From: Theodore Ts'o <tytso@mit.edu>
To: linux-mm@kvack.org, Ext4 Developers List <linux-ext4@vger.kernel.org>
Cc: Theodore Ts'o <tytso@mit.edu>
Subject: [PATCH, RFC] vm: Add an tuning knob for vm.max_writeback_pages
Date: Sat, 29 Aug 2009 22:54:18 -0400 [thread overview]
Message-ID: <1251600858-21294-1-git-send-email-tytso@mit.edu> (raw)
MAX_WRITEBACK_PAGES was hard-coded to 1024 because of a concern of not
holding I_SYNC for too long. But this shouldn't be a concern since
I_LOCK and I_SYNC have been separated. So make it be a tunable and
change the default to be 32768.
This change is helpful for ext4 since it means we write out large file
in bigger chunks than just 4 megabytes at a time, so that when we have
multiple large files in the page cache waiting for writeback, the
files don't end up getting interleaved. There shouldn't be any downside.
http://bugzilla.kernel.org/show_bug.cgi?id=13930
Signed-off-by: "Theodore Ts'o" <tytso@mit.edu>
---
include/linux/writeback.h | 1 +
kernel/sysctl.c | 8 ++++++++
mm/page-writeback.c | 27 ++++++++++++++-------------
3 files changed, 23 insertions(+), 13 deletions(-)

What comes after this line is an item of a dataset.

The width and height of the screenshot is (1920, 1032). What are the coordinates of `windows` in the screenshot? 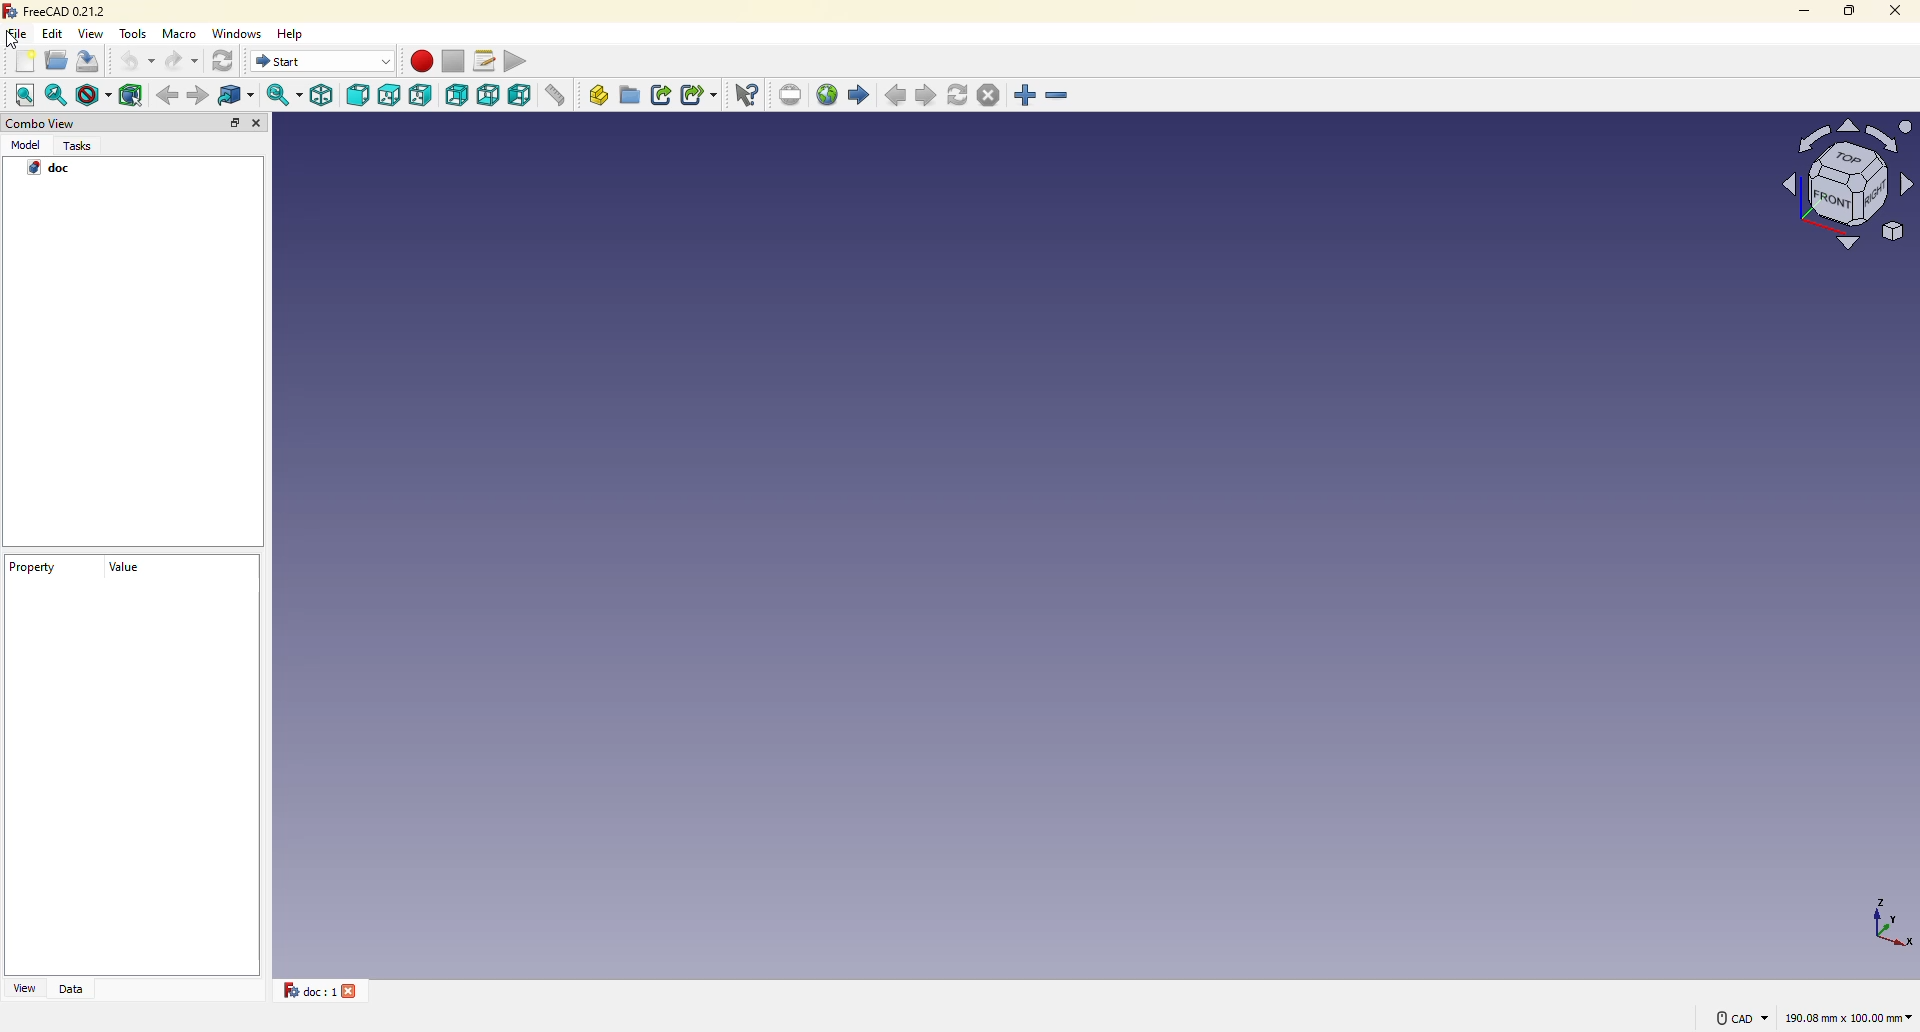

diff --git a/include/linux/writeback.h b/include/linux/writeback.h
index 3224820..c1e6c08 100644
--- a/include/linux/writeback.h
+++ b/include/linux/writeback.h
@@ -110,6 +110,7 @@ extern int vm_dirty_ratio;
extern unsigned long vm_dirty_bytes;
extern unsigned int dirty_writeback_interval;
extern unsigned int dirty_expire_interval;
+extern unsigned int max_writeback_pages;
extern int vm_highmem_is_dirtyable;
extern int block_dump;
extern int laptop_mode;
diff --git a/kernel/sysctl.c b/kernel/sysctl.c
index 58be760..06d1c4c 100644
--- a/kernel/sysctl.c
+++ b/kernel/sysctl.c
@@ -1104,6 +1104,14 @@ static struct ctl_table vm_table[] = {
.proc_handler = &proc_dointvec,
},
{
+ .ctl_name = CTL_UNNUMBERED,
+ .procname = "max_writeback_pages",
+ .data = &max_writeback_pages,
+ .maxlen = sizeof(max_writeback_pages),
+ .mode = 0644,
+ .proc_handler = &proc_dointvec,
+ },
+ {
.ctl_name = VM_NR_PDFLUSH_THREADS,
.procname = "nr_pdflush_threads",
.data = &nr_pdflush_threads,
diff --git a/mm/page-writeback.c b/mm/page-writeback.c
index 81627eb..eac8026 100644
--- a/mm/page-writeback.c
+++ b/mm/page-writeback.c
@@ -36,15 +36,6 @@
#include <linux/pagevec.h>
/*
- * The maximum number of pages to writeout in a single bdflush/kupdate
- * operation. We do this so we don't hold I_SYNC against an inode for
- * enormous amounts of time, which would block a userspace task which has
- * been forced to throttle against that inode. Also, the code reevaluates
- * the dirty each time it has written this many pages.
- */
-#define MAX_WRITEBACK_PAGES 1024
-
-/*
* After a CPU has dirtied this many pages, balance_dirty_pages_ratelimited
* will look to see if it needs to force writeback or throttling.
*/
@@ -64,6 +55,16 @@ static inline long sync_writeback_pages(void)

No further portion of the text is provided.